Sold for a low-estimate £40,000 by Bonhams (27.5/26/20/14.5% buyer’s premium) in London, it was a copy of American Notes for General Circulation that Dickens inscribed for the historian Thomas Carlyle only a day after Chapman & Hall issued it in October 1842.

The two men held each other in high esteem. Dickens also dedicated Hard Times to Carlyle, while his Tale of Two Cities was inspired by Carlyle’s study of the French Revolution and researched under his guidance.

In a 2011 biography, Claire Tomalin wrote that Dickens praised many US public institutions but attacked the hypocrisy and venality of the American press. He also commented unfavourably on many aspects of American social life, notably the widespread habit of spitting in public, and, predictably, he denounced slavery at some length.

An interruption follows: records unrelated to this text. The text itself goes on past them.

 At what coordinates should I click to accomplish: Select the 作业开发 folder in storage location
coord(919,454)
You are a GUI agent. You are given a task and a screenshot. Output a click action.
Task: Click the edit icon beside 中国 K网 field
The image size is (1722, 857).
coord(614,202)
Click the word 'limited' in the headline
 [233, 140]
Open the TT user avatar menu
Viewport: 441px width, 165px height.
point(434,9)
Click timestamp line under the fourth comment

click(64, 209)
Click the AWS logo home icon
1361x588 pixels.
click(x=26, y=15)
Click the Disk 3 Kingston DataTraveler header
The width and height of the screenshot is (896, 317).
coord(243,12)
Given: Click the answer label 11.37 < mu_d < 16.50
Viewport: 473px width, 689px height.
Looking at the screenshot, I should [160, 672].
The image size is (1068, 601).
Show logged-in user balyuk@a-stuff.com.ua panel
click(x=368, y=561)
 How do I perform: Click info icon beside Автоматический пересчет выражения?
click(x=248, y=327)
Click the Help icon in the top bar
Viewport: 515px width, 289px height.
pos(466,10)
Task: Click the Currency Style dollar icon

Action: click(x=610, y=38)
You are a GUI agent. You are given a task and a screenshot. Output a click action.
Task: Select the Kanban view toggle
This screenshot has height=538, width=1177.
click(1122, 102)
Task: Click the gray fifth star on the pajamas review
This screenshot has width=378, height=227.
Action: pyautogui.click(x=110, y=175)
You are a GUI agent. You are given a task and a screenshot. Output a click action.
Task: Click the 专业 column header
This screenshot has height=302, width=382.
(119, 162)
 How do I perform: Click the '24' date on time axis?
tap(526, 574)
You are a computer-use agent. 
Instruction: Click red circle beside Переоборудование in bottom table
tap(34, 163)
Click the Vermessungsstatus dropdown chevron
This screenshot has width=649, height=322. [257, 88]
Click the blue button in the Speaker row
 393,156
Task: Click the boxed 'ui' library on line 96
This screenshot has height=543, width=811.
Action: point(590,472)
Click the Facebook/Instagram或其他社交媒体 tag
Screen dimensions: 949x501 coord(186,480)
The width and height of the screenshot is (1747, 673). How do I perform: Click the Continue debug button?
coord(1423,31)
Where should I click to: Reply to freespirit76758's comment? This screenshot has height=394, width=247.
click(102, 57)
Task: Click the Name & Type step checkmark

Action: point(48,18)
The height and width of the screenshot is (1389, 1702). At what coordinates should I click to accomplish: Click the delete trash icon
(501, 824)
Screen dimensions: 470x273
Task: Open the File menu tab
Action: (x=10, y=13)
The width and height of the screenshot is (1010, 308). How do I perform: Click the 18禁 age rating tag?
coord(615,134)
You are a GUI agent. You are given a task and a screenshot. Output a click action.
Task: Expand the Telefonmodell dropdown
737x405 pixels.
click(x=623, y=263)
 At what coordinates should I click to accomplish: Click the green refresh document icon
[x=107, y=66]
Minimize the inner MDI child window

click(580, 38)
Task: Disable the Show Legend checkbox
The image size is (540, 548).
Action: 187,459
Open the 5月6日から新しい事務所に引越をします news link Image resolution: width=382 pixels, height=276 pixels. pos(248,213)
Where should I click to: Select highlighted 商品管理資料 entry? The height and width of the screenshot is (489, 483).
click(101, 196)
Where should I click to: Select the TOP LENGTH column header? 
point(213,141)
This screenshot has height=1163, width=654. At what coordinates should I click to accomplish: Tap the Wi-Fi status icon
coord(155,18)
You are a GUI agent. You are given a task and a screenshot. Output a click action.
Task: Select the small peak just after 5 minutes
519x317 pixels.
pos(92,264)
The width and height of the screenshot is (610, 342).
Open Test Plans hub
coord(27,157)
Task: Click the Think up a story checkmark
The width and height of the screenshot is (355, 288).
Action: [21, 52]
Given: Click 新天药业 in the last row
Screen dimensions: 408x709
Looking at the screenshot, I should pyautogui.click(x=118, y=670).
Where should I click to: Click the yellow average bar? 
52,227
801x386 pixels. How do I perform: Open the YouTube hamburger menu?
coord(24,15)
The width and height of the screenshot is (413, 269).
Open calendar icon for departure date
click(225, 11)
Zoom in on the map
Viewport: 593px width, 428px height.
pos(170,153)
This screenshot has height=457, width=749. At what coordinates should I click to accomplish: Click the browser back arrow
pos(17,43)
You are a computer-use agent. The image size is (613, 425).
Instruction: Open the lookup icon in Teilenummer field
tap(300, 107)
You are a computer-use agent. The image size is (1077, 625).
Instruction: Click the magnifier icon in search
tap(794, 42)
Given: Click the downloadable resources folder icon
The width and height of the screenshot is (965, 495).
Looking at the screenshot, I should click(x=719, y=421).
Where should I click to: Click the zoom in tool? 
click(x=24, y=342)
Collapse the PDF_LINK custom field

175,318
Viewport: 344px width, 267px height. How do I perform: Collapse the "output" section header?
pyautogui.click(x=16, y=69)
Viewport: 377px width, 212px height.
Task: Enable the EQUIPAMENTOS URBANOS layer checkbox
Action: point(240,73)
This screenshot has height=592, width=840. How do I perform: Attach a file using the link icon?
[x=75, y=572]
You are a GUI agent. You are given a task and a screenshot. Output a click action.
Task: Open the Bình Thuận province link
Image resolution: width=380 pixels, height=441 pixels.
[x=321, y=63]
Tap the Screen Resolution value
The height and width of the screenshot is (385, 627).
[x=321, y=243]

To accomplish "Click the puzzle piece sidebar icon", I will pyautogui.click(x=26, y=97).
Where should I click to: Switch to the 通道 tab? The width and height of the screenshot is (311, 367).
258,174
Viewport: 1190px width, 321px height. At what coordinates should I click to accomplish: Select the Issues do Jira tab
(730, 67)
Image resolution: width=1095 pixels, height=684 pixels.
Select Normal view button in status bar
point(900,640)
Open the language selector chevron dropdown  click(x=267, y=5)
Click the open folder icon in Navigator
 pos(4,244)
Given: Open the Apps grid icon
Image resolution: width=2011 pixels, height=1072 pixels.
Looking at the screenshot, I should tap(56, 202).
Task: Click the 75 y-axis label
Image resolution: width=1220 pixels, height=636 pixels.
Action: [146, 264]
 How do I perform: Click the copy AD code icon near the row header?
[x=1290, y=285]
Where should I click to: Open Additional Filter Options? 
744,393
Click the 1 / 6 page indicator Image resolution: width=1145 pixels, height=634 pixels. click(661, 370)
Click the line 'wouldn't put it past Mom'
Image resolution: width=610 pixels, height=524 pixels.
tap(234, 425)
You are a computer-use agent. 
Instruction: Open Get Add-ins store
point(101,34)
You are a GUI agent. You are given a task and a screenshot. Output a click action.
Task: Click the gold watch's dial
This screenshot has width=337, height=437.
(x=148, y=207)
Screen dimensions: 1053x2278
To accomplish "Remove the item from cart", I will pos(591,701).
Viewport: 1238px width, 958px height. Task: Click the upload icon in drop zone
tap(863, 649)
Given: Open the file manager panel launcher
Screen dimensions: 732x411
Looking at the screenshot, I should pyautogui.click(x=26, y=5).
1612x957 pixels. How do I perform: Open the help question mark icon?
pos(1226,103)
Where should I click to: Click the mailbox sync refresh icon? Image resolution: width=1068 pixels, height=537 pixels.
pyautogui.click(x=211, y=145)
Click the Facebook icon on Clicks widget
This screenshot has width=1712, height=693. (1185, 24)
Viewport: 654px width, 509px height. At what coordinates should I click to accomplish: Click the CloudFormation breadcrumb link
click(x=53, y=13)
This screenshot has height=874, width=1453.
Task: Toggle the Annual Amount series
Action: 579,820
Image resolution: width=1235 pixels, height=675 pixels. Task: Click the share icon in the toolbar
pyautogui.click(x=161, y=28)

American Notes sold well but attracted little favourable comment in Britain… and, unsurprisingly, it met with a very hostile reception in the American press”, wrote Tomalin.

This inscribed copy was sold twice by New York’s Anderson Galleries in the early years of the last century, but it was as recently as 2019 that it was offered at Sotheby’s, as part of the Lawrence Drizen collection. It sold on that occasion for £38,000.

Compleat deal

Other highlights included a 1653 first of Walton’s Compleat Angler at £27,000 and a five-volume, first-edition set of Gould’s Birds of Great Britain of 1862-73, at £50,000.